About this task:
Each line below should be quoted exactly, please.

#### Data in this exercise ####

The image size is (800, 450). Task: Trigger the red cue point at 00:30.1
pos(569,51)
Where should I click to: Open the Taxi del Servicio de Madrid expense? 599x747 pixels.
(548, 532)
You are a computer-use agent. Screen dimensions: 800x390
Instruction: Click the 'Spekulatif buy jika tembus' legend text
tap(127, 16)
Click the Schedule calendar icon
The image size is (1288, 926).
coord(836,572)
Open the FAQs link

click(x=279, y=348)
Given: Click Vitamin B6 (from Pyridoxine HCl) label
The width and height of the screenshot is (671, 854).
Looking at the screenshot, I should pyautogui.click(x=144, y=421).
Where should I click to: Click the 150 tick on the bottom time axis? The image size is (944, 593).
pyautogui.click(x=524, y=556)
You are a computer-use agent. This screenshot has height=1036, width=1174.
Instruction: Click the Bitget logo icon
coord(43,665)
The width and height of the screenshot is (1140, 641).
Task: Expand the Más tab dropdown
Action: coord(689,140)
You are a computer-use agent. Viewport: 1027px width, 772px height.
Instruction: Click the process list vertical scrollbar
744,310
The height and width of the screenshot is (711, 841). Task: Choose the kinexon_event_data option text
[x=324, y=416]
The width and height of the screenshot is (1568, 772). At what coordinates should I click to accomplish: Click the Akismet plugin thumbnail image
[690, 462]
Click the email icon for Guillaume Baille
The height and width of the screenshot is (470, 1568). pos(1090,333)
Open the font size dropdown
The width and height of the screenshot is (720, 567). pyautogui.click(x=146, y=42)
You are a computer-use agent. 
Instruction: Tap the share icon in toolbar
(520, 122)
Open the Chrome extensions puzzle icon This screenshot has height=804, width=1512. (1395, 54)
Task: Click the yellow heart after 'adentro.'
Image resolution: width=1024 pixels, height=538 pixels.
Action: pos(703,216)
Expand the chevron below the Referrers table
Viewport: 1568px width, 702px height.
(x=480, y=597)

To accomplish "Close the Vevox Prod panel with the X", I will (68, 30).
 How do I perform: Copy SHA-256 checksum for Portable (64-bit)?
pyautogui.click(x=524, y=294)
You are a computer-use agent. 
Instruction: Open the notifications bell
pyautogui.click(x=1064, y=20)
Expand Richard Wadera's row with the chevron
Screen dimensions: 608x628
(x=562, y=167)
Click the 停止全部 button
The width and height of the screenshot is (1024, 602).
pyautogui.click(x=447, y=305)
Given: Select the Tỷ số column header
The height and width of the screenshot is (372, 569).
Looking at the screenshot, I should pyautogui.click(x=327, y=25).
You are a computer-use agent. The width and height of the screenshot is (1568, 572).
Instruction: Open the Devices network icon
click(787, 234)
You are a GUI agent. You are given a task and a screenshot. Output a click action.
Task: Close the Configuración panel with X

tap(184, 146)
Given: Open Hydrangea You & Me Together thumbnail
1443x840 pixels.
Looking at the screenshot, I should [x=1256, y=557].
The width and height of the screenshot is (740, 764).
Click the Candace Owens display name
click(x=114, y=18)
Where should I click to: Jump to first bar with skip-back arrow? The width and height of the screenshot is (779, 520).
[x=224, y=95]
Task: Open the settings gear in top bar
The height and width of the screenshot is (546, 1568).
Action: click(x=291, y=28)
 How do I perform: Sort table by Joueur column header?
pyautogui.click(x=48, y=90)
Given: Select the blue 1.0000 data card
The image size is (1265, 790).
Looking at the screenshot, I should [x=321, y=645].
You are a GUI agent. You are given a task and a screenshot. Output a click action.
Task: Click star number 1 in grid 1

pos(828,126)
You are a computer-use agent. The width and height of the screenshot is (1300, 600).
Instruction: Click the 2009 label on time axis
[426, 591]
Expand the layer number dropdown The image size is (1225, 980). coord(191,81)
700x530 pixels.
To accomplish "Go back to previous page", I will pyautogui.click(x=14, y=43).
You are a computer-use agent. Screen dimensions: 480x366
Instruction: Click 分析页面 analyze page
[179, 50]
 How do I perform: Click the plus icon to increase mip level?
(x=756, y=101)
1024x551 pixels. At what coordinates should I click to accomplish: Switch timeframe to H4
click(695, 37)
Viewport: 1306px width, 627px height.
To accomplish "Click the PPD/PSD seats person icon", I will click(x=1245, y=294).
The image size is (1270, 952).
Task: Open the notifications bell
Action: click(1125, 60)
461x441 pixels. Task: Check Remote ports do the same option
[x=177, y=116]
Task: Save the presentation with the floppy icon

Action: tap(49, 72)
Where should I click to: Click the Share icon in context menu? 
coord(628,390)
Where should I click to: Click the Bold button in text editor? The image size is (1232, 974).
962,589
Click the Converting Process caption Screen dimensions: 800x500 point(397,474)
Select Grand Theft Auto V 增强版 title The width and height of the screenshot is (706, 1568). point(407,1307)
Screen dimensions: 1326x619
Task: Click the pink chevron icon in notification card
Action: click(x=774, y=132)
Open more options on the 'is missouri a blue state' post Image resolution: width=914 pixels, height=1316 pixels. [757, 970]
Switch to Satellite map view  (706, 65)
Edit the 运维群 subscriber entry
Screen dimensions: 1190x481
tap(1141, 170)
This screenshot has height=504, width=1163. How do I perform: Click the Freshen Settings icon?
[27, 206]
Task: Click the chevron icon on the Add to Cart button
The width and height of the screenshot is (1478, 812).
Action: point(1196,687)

####

Output:
The image size is (800, 450). Task: Trigger the red cue point at 00:30.1
pos(569,51)
Where should I click to: Open the Taxi del Servicio de Madrid expense? 599x747 pixels.
(548, 532)
You are a computer-use agent. Screen dimensions: 800x390
Instruction: Click the 'Spekulatif buy jika tembus' legend text
tap(127, 16)
Click the Schedule calendar icon
The image size is (1288, 926).
coord(836,572)
Open the FAQs link

click(x=279, y=348)
Given: Click Vitamin B6 (from Pyridoxine HCl) label
The width and height of the screenshot is (671, 854).
Looking at the screenshot, I should pyautogui.click(x=144, y=421).
Where should I click to: Click the 150 tick on the bottom time axis? The image size is (944, 593).
pyautogui.click(x=524, y=556)
You are a computer-use agent. This screenshot has height=1036, width=1174.
Instruction: Click the Bitget logo icon
coord(43,665)
The width and height of the screenshot is (1140, 641).
Task: Expand the Más tab dropdown
Action: coord(689,140)
You are a computer-use agent. Viewport: 1027px width, 772px height.
Instruction: Click the process list vertical scrollbar
744,310
The height and width of the screenshot is (711, 841). Task: Choose the kinexon_event_data option text
[x=324, y=416]
The width and height of the screenshot is (1568, 772). At what coordinates should I click to accomplish: Click the Akismet plugin thumbnail image
[690, 462]
Click the email icon for Guillaume Baille
The height and width of the screenshot is (470, 1568). pos(1090,333)
Open the font size dropdown
The width and height of the screenshot is (720, 567). pyautogui.click(x=146, y=42)
You are a computer-use agent. 
Instruction: Tap the share icon in toolbar
(520, 122)
Open the Chrome extensions puzzle icon This screenshot has height=804, width=1512. (1395, 54)
Task: Click the yellow heart after 'adentro.'
Image resolution: width=1024 pixels, height=538 pixels.
Action: pos(703,216)
Expand the chevron below the Referrers table
Viewport: 1568px width, 702px height.
(x=480, y=597)

To accomplish "Close the Vevox Prod panel with the X", I will (68, 30).
 How do I perform: Copy SHA-256 checksum for Portable (64-bit)?
pyautogui.click(x=524, y=294)
You are a computer-use agent. 
Instruction: Open the notifications bell
pyautogui.click(x=1064, y=20)
Expand Richard Wadera's row with the chevron
Screen dimensions: 608x628
(x=562, y=167)
Click the 停止全部 button
The width and height of the screenshot is (1024, 602).
pyautogui.click(x=447, y=305)
Given: Select the Tỷ số column header
The height and width of the screenshot is (372, 569).
Looking at the screenshot, I should pyautogui.click(x=327, y=25).
You are a computer-use agent. The width and height of the screenshot is (1568, 572).
Instruction: Open the Devices network icon
click(787, 234)
You are a GUI agent. You are given a task and a screenshot. Output a click action.
Task: Close the Configuración panel with X

tap(184, 146)
Given: Open Hydrangea You & Me Together thumbnail
1443x840 pixels.
Looking at the screenshot, I should [x=1256, y=557].
The width and height of the screenshot is (740, 764).
Click the Candace Owens display name
click(x=114, y=18)
Where should I click to: Jump to first bar with skip-back arrow? The width and height of the screenshot is (779, 520).
[x=224, y=95]
Task: Open the settings gear in top bar
The height and width of the screenshot is (546, 1568).
Action: click(x=291, y=28)
 How do I perform: Sort table by Joueur column header?
pyautogui.click(x=48, y=90)
Given: Select the blue 1.0000 data card
The image size is (1265, 790).
Looking at the screenshot, I should [x=321, y=645].
You are a GUI agent. You are given a task and a screenshot. Output a click action.
Task: Click star number 1 in grid 1

pos(828,126)
You are a computer-use agent. The width and height of the screenshot is (1300, 600).
Instruction: Click the 2009 label on time axis
[426, 591]
Expand the layer number dropdown The image size is (1225, 980). coord(191,81)
700x530 pixels.
To accomplish "Go back to previous page", I will pyautogui.click(x=14, y=43).
You are a computer-use agent. Screen dimensions: 480x366
Instruction: Click 分析页面 analyze page
[179, 50]
 How do I perform: Click the plus icon to increase mip level?
(x=756, y=101)
1024x551 pixels. At what coordinates should I click to accomplish: Switch timeframe to H4
click(695, 37)
Viewport: 1306px width, 627px height.
To accomplish "Click the PPD/PSD seats person icon", I will click(x=1245, y=294).
The image size is (1270, 952).
Task: Open the notifications bell
Action: click(1125, 60)
461x441 pixels. Task: Check Remote ports do the same option
[x=177, y=116]
Task: Save the presentation with the floppy icon

Action: tap(49, 72)
Where should I click to: Click the Share icon in context menu? 
coord(628,390)
Where should I click to: Click the Bold button in text editor? The image size is (1232, 974).
962,589
Click the Converting Process caption Screen dimensions: 800x500 point(397,474)
Select Grand Theft Auto V 增强版 title The width and height of the screenshot is (706, 1568). point(407,1307)
Screen dimensions: 1326x619
Task: Click the pink chevron icon in notification card
Action: click(x=774, y=132)
Open more options on the 'is missouri a blue state' post Image resolution: width=914 pixels, height=1316 pixels. [757, 970]
Switch to Satellite map view  (706, 65)
Edit the 运维群 subscriber entry
Screen dimensions: 1190x481
tap(1141, 170)
This screenshot has height=504, width=1163. How do I perform: Click the Freshen Settings icon?
[27, 206]
Task: Click the chevron icon on the Add to Cart button
The width and height of the screenshot is (1478, 812).
Action: point(1196,687)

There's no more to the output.